§ Short task: Edit the rows below by replacing "sidebar" with "side menu" and leaving everything else unchanged. Omit the pictures from your answer.

§ Provided records:

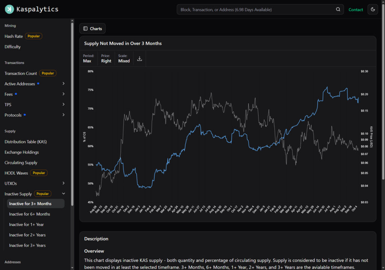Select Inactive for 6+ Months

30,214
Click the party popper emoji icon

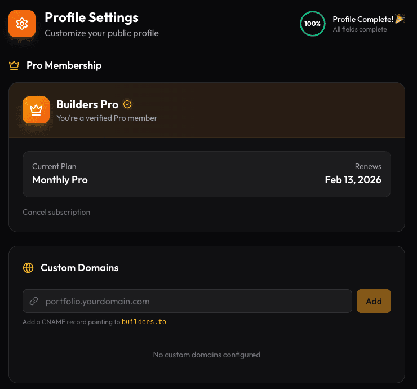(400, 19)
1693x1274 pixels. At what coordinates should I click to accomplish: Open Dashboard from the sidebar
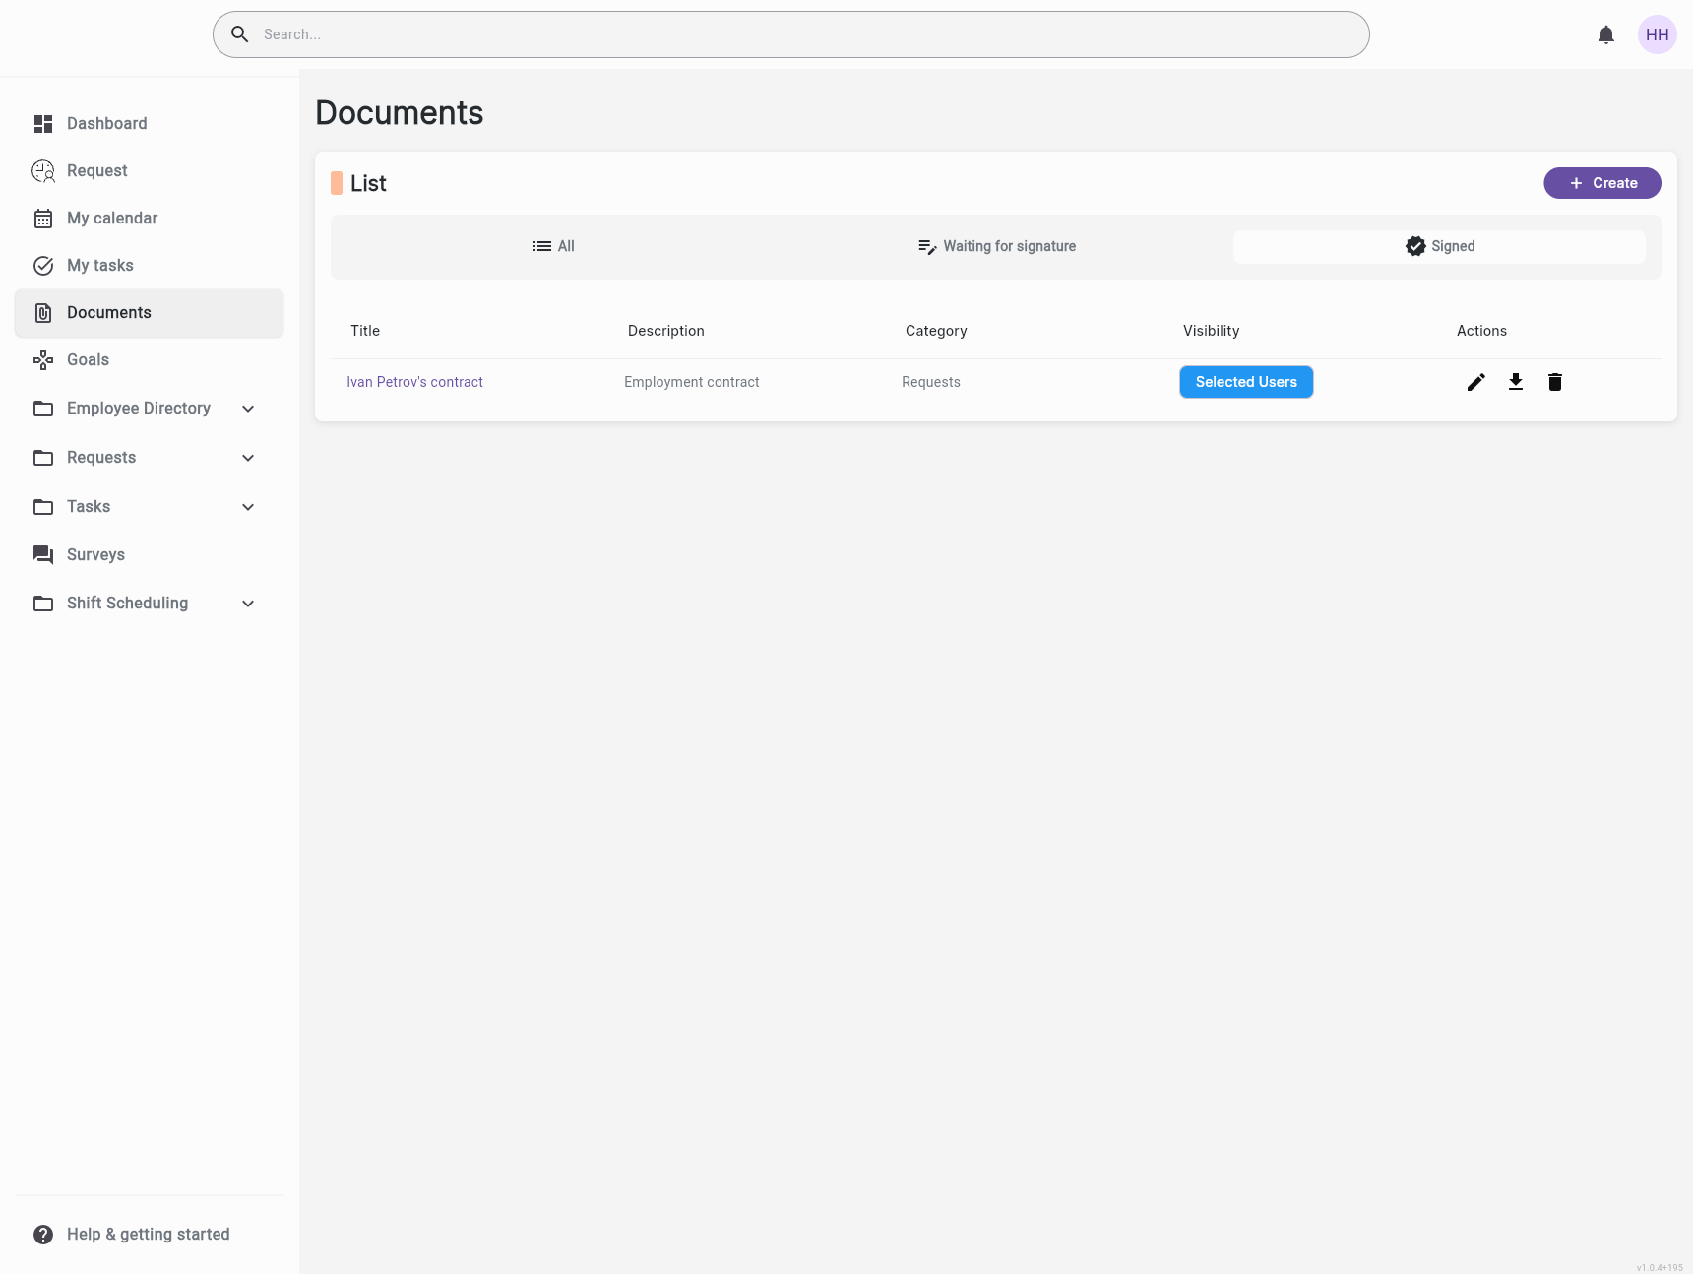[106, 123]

§ Solution to this task:
Select Inactive for 6+ Months

30,214
Click the party popper emoji icon

(400, 19)
1693x1274 pixels. At what coordinates should I click to accomplish: Open Dashboard from the side menu
[106, 123]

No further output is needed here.